Of the details of the fight you must read in Napier’s ‘Peninsular War,’ and in Mr. Gleig’s ‘Subaltern.’ They are not to be described by one who never saw a battle, great or small.

And now, if you choose to start upon your journey from the ocean to the sea, you will take the railroad here, and run five miles through the battle-fields into Bayonne, the quaint old fortress city, girdled with a labyrinth of walls, and turf-dykes, and outside them meadows as rich, and trees as stately, as if war had never swept across the land. You may stop, if you will, to look at the tall Spanish houses, with their piazzas and jalousies, and the motley populace, French, Basques, Spaniards, Jews; and, most worth seeing of all, the lovely ladies of Bayonne, who swarm out when the sun goes down, for air and military music. You may try to find (in which you will probably fail) the arms of England in the roof of the ugly old cathedral; you may wander the bridges over which join the three quarters of the city (for the Adour and the Nive meet within the walls), and probably lose your way—a slight matter among folk who, if you will but take off your hat, call them Monsieur, apologize for the trouble you are giving, begin the laugh at your own stupidity, and compliment them on their city and their fair ladies, will be delighted to walk a mile out of their own way to show you yours. You will gaze up at the rock-rooted citadel from whence, in the small hours of April 14, 1813, after peace was agreed on, but unhappily not declared (for Napier has fully exculpated the French Generals), three thousand of Thouvenot’s men burst forth against Sir John Hope’s unsuspecting besiegers, with a furious valour which cost the English more than 800 men.

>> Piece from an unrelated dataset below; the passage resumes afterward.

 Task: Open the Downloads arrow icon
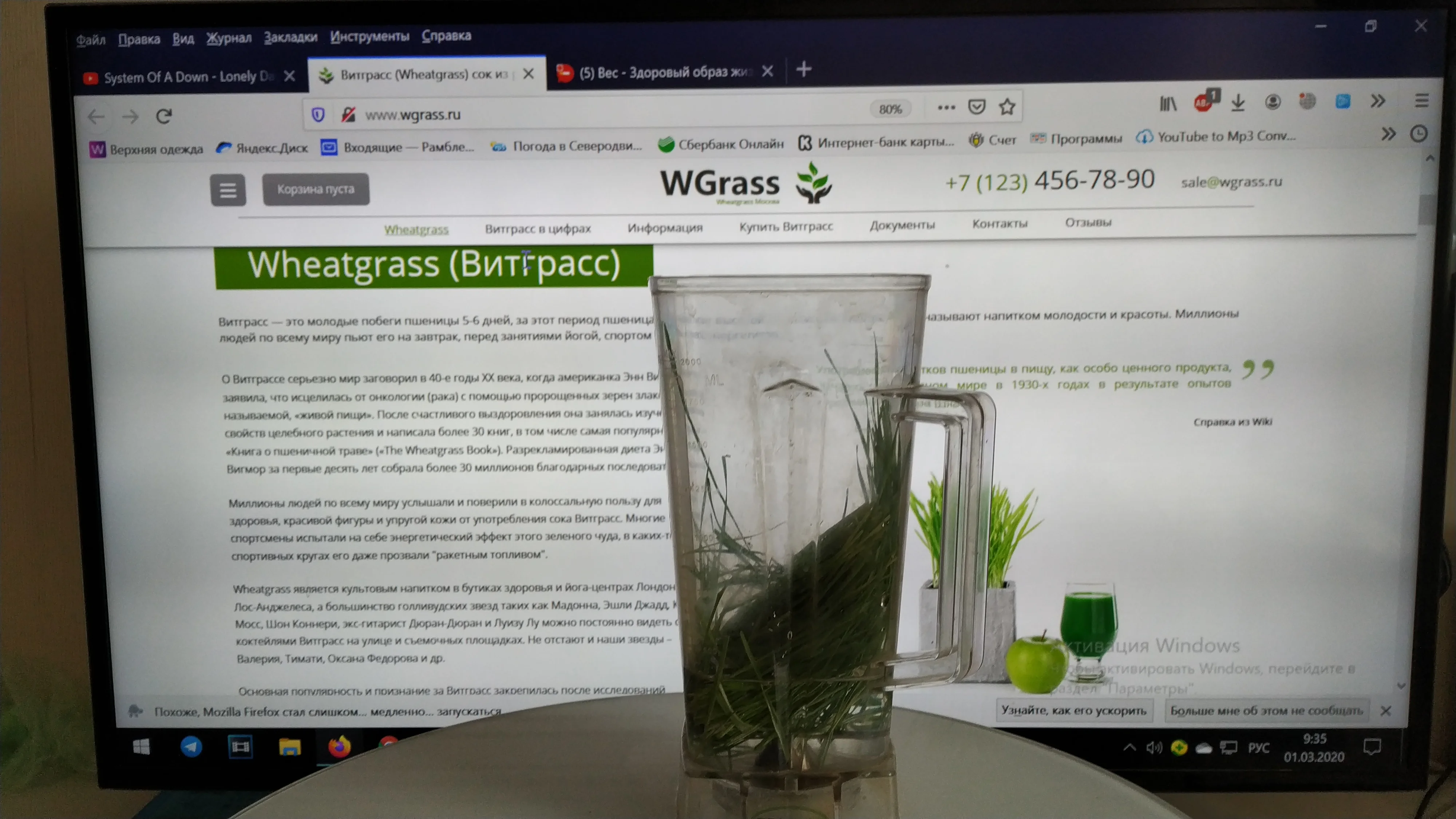(1238, 103)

There, in the pine woods on the opposite side, is the Boucault, where our besieging army lay. Across the reach below stretched Sir John Hope’s famous bridge; and as you leave Bayonne by rail, you run beneath the English cemetery, where lie the soldiers (officers of the Coldstream Guards among them) who fell in the Frenchman’s last struggle to defend his native land.

But enough of this. I should not have recalled to mind one of these battles, had they not, one and all, been as glorious for the French and their great captain—wearied with long marches, disheartened by the apathy of their own countrymen, and, as they went on, overpowered by mere numbers—as they were for our veterans, and Wellington himself.

And now, once through Bayonne, we are in the Pignadas and the Landes.

To form a conception of these famous Landes, it is only necessary to run down by the South-Western Railway, through the moors of Woking or Ascot; spread them out flat, and multiply them to seeming infinity. The same sea of brown heather, broken only by the same dark pignadas, or fir plantations, extends for nigh a hundred miles; and when the traveller northward has lost sight, first of the Spanish mountains, and then of the Pyrenean snows, he seems to be rushing along a brown ocean, without wave or shore. Only, instead of the three heaths of Surrey and Hants (the same species as those of Scotland), larger and richer southern heaths cover the grey sands; and notably the delicate upright spires of the bruyère, or Erica scoparia, which grows full six feet high, and furnishes from its roots those ‘bruyère’ pipes, which British shopkeepers have rechristened ‘briar-roots.’ Instead, again, of the Scotch firs of Ascot, the pines are all pinasters (miscalled P. maritima). Each has the same bent stem, carrying at top, long, ragged, scanty, leaf-tufts, instead of the straight stem and dense short foliage of the sturdier Scotchman; and down each stem runs a long, fresh scar, and at the bottom (in spring at least), hangs a lip of tin, and a neat earthen pipkin, into which distils turpentine as clear as glass. The trees have mostly been planted within the last fifty years, to keep the drifting sands from being blown away. As timber they are about as valuable as those Jersey cow-cabbage stalks, of which the curious will at times make walking-sticks: but as producers of turpentine they have their use, and give employment to the sad, stunted, ill-fed folk, unhealthy for want of water, and barbarous from utter loneliness, whose only employment, in old times, was the keeping ragged flocks about the moors. Few and far between the natives may be seen from the railway, seemingly hung high in air, till on nearer approach you find them to be stalking along on stilts, or standing knitting on the same, a sheepskin over their shoulders, an umbrella strapped to their side, and, stuck into the small of the back, a long crutch, which serves, when resting, as a third wooden leg.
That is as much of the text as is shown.